Hamilton durissimo sul simulatore Ferrari: Lewis pronto a smettere di utilizzarlo

Il Gran Premio di Miami, da poco consegnato agli archivi, si configurava come un passaggio di cruciale rilevanza, in modo particolare per la Scuderia Ferrari, che sull’appuntamento statunitense aveva riposto aspettative di assoluto rilievo, sino a distinguersi come la squadra capace di introdurre il più ampio pacchetto di aggiornamenti sull’intero schieramento.
I progressi, sebbene di natura relativa, non sono mancati; tuttavia, il responso della pista si è rivelato sensibilmente distante dalle più ottimistiche proiezioni maturate entro i cancelli di Maranello. Il divario prestazionale dal vertice sembra trovare la propria matrice principalmente nel comparto propulsivo, una criticità emersa con particolare evidenza nei lunghi rettilinei, frangenti in cui la Rossa ha palesato difficoltà marcate.
Eppure, la velocità di punta non ha costituito l’unico limite emerso nel corso del fine settimana americano. A darne testimonianza è stato Lewis Hamilton che, al netto di un contatto che ne ha irrimediabilmente compromesso la gara sin dalle battute iniziali, non è mai riuscito a instaurare un feeling convincente con la SF-26 lungo l’intero arco del week-end.

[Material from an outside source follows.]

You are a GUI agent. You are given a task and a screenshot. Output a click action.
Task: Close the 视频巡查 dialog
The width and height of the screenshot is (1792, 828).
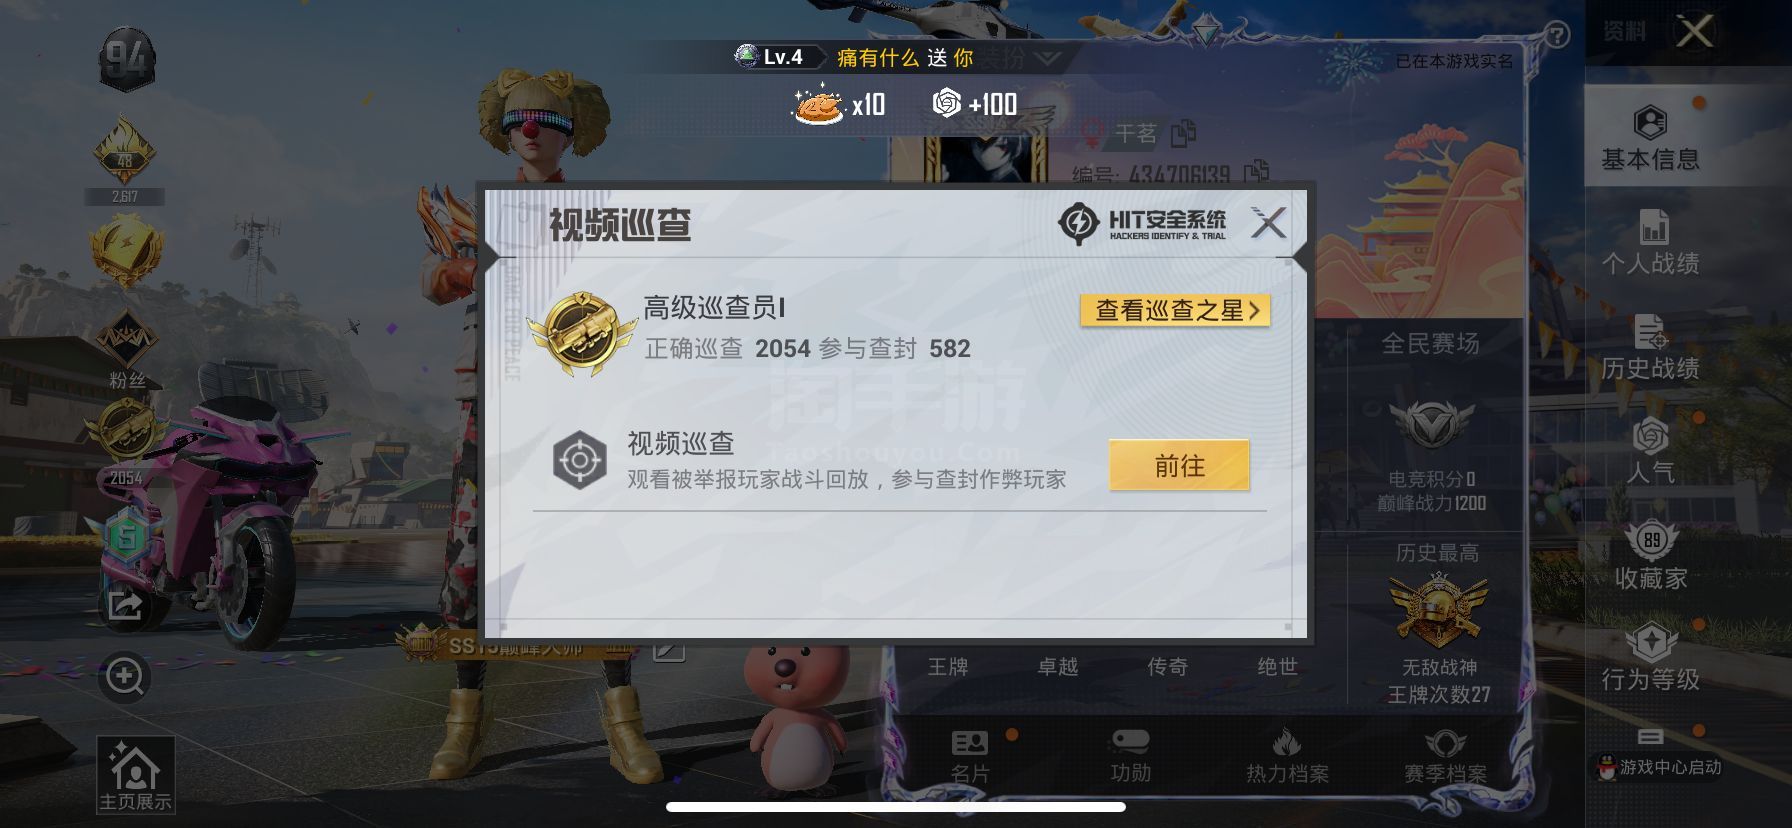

Proprio il sette volte Campione del Mondo ha inoltre sollevato un allarme di non trascurabile portata nelle interviste rilasciate tra il sabato e la domenica, evidenziando come una delle principali criticità risieda nella mancata correlazione tra i dati del simulatore e il comportamento effettivo della vettura in pista: secondo il britannico, infatti, le indicazioni virtuali non trovano riscontro concreto una volta trasposte nella realtà del tracciato.
Di seguito vi riportiamo le sue parole a riguardo:
"Penso che il simulatore mi stia portando nella direzione sbagliata, quindi credo che per ora lo eliminerò. Adotterò un approccio diverso nella prossima gara perché il modo in cui ci stiamo preparando al momento non ci sta aiutando. In definitiva è sempre una questione di correlazione. Ci alleniamo al simulatore e poi arriviamo in pista ed è sempre diverso. Quello che intendo dire è che passo del tempo sul simulatore, anche se non mi piace. Mi sono seduto al simulatore ogni settimana in vista di questa gara e ho lavorato costantemente sulla correlazione. Sono andato, mi sono preparato per la pista, ho messo a punto la macchina in un certo modo, poi sono arrivato in pista e quell’assetto non funzionava".